Whatever form it takes, regular on-going prayer support with someone who knows you and your situation is essential.

Photo: sedmak/iStock

Try to enjoy the downtime

It’s counterintuitive to give thanks when you lose your job, but losing a job gives you time to pause and take stock of things. It is, in a strange way, a privileged time. This downtime should focus on two things. 

First is your prayer life. How many times have we made excuses for our lack of prayer life? “I just don’t have time,” we say. We excuse ourselves by saying that “I’m too busy at work” or “I can’t add one more thing to my day.” When you lose your job, you have no more excuses. You have time, and it is important to use it well. 

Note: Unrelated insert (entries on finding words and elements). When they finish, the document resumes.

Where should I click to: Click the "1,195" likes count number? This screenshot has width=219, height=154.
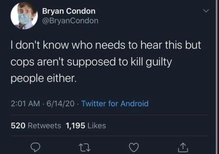(75, 126)
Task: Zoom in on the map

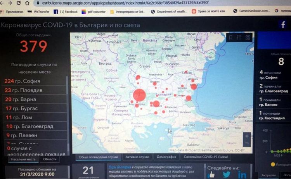Action: (247, 136)
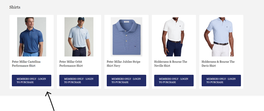Click the chest logo on the Neville shirt
Viewport: 264px width, 111px height.
(x=180, y=26)
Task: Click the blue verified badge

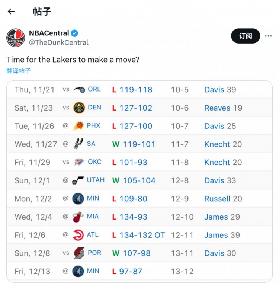Action: [x=75, y=33]
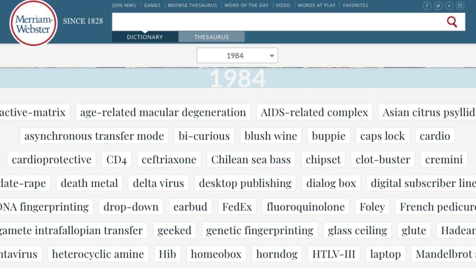Open the Join MWU link
The width and height of the screenshot is (476, 268).
point(124,6)
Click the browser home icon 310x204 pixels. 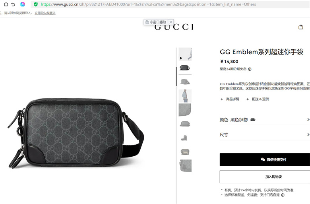[x=6, y=4]
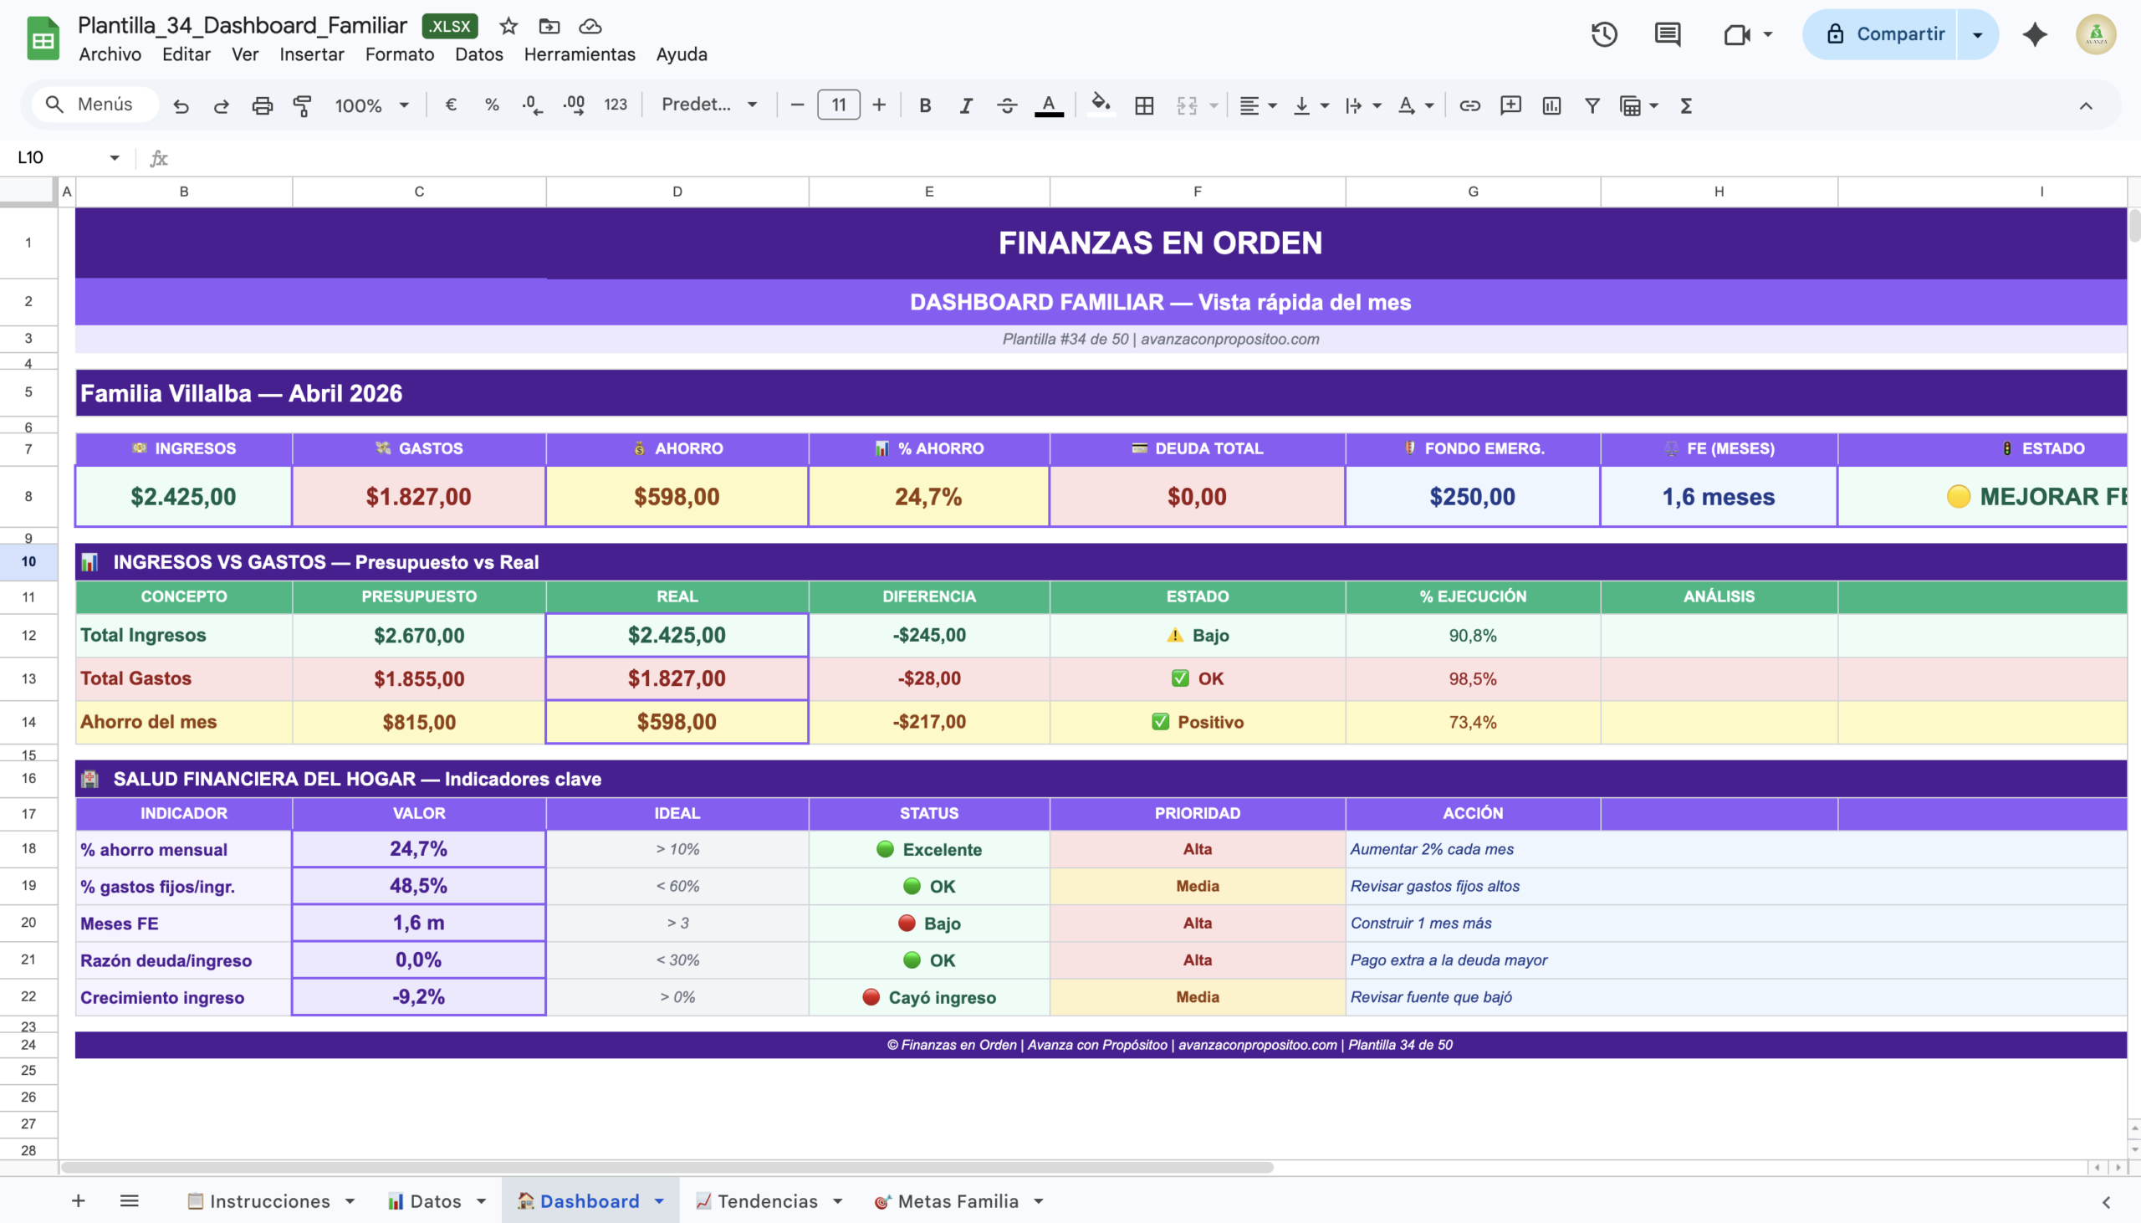Open the version history clock icon
The image size is (2141, 1223).
point(1604,34)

Second, seek to better serve your family and beyond. You have time to play with your kids. Your kids will always remember the time you spent with them. Or find special projects that you can do to assist someone else while you revise your resume and search for jobs. 

Build your skill set

Think of the time between jobs as a time to develop your talents and to discern how to use them. As the Catechism reminds us, “Work honors the Creator’s gifts and the talents received from him” (CCC, 2427). During this time, build your skills and develop the talents God has given you. There are many free or low-cost ways to do this. Audit a class on Coursera (, take a seminar from the Small Business Administration (, or take a class at a community college. 

Be not afraid. Rely evermore on God and his steadfast love, and rejoice in the time he has given you to reconnect with him, your family, and the true purpose of work. The loss of a job can be just the catalyst you need to grow closer to God and to learn how to sanctify yourself through your work. By persevering and using the time well, you will honor God in your work and allow him to shower you with blessings. 

Be not afraid. Rely evermore on God and his steadfast love.